China is the world’s most populous nation and ‘queuing up’ or ‘queue-jumping” is almost a national sport. Whether it be lining up for baozi in the morning or applying for a graduate job with KPMG, nothing in China comes without a little bit of competition.
In order to get ahead of the pack, we look at how you can prepare a successful resume and interview for jobs in China for foreigners.
Tackling the Resume
Everyone has their own opinion on how to best present and format a professional resume. In China there are no strict rules, but for western companies resumes should typically be kept to 1-2 pages and ideally a single page.

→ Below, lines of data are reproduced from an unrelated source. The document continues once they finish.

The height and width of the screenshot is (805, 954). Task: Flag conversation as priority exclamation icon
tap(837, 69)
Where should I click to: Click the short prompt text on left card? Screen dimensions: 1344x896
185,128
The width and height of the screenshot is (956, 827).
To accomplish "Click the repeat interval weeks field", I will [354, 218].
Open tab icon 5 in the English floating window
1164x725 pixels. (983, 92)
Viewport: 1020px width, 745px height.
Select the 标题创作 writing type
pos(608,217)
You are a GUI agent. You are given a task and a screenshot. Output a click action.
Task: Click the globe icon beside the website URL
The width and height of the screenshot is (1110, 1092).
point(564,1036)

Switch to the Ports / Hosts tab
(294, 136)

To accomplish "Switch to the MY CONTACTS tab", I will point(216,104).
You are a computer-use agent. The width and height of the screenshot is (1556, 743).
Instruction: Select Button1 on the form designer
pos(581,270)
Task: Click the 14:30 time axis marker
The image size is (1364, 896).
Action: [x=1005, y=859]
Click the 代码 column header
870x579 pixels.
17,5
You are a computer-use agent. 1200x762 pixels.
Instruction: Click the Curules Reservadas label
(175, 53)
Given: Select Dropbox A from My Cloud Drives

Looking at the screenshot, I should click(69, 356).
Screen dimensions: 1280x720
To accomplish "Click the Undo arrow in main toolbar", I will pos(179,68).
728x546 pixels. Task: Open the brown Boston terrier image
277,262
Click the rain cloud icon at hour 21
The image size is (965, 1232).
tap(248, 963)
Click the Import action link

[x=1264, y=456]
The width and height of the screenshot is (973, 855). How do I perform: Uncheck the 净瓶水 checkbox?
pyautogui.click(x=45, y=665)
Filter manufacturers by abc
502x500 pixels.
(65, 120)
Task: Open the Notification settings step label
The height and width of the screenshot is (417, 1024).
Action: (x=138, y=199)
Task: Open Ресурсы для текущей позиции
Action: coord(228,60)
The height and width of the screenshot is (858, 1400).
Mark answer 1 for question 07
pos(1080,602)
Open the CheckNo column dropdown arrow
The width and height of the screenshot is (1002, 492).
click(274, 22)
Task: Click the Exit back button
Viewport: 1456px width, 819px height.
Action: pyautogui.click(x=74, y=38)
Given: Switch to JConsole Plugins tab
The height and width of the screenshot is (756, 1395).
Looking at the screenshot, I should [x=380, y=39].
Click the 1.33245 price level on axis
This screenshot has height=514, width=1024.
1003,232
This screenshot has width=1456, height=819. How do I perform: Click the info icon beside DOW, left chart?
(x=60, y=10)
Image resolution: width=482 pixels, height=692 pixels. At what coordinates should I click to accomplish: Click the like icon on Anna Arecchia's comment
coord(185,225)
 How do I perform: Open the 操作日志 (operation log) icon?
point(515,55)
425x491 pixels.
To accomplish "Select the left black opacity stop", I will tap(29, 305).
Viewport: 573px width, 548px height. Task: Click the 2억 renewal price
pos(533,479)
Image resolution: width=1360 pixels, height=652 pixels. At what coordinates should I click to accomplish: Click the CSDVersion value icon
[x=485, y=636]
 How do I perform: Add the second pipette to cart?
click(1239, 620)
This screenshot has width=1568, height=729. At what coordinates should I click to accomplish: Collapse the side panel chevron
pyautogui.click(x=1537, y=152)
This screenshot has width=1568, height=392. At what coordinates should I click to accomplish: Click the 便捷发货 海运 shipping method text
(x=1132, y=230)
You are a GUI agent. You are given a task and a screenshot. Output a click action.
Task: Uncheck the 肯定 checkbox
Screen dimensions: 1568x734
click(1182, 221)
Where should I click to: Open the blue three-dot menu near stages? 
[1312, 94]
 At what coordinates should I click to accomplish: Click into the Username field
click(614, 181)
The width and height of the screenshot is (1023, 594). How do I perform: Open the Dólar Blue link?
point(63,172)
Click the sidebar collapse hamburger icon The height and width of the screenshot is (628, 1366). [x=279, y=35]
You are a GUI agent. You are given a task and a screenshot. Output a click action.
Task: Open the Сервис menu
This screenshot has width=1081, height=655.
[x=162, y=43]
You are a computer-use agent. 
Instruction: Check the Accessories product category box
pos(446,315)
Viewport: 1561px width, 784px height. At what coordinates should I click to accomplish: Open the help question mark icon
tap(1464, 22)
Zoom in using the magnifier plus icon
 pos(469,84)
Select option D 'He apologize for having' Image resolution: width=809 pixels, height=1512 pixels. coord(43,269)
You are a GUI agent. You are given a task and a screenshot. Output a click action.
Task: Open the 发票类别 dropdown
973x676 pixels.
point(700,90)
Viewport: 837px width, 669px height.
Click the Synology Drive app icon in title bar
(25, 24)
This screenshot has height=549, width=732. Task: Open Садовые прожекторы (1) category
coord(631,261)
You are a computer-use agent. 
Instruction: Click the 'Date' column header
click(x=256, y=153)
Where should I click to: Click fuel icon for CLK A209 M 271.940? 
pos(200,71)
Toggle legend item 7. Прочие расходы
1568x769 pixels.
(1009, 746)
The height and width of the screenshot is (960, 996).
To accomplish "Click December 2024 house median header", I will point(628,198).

Continental European companies tend to prefer the longer format and so it does pay to factor in the nationality of the employing company and potentially the provided name of the HR Manager.
It’s then crucial to customise your CV to match the job requirements. Graduates often think of resumes as an opportunity to list their lifetime achievements – sometimes even dating back to primary school awards! The assumption being that quantity will add more points. However, the cold reality is many of your life accomplishments and experiences will not be relevant to a job position in China. The more difficult you make it for an employer to pinpoint your relevant skills and experiences in your resume, the more unlikely you are to receive a phone call inviting you to the next round! It’s better to list less information in your resume and showcase the most relevant skills to the advertised position.
Formatting Your Resume
In regards to building your resume, starting with a career objective relevant to the advertised position sets your resume off to a good start but is optional. This should then follow with your previous work or internship experience (especially relevant experience in China), as well as a mention of your major academic qualifications. Finding work in China without a bachelor degree can be quite difficult and particularly for attaining a visa to work in China. Listing the dates of your bachelor degree will also be important for visa purposes but we will go into that later.
You should customise how you detail your academic and professional background in order to match the job position. Let’s take the example of a graduate who has a liberal arts degree and who has recently completed their thesis on “Post-modern analysis of Chinese foreign policy’. The job they are applying for is a research assistant position at a policy institute in Beijing. In this example, it’s important to mention in their academic background the topic of their thesis.
However, for a job position as a business development manager with an agri-business company, listing the degree title simply as a Bachelor of Arts – Majors is International Relations and Chinese would suffice. In this case, the topic of the honours thesis pays no relevance to the advertised position. You don’t want to be viewed as too academic for a position that requires a more pragmatic and less academic approach.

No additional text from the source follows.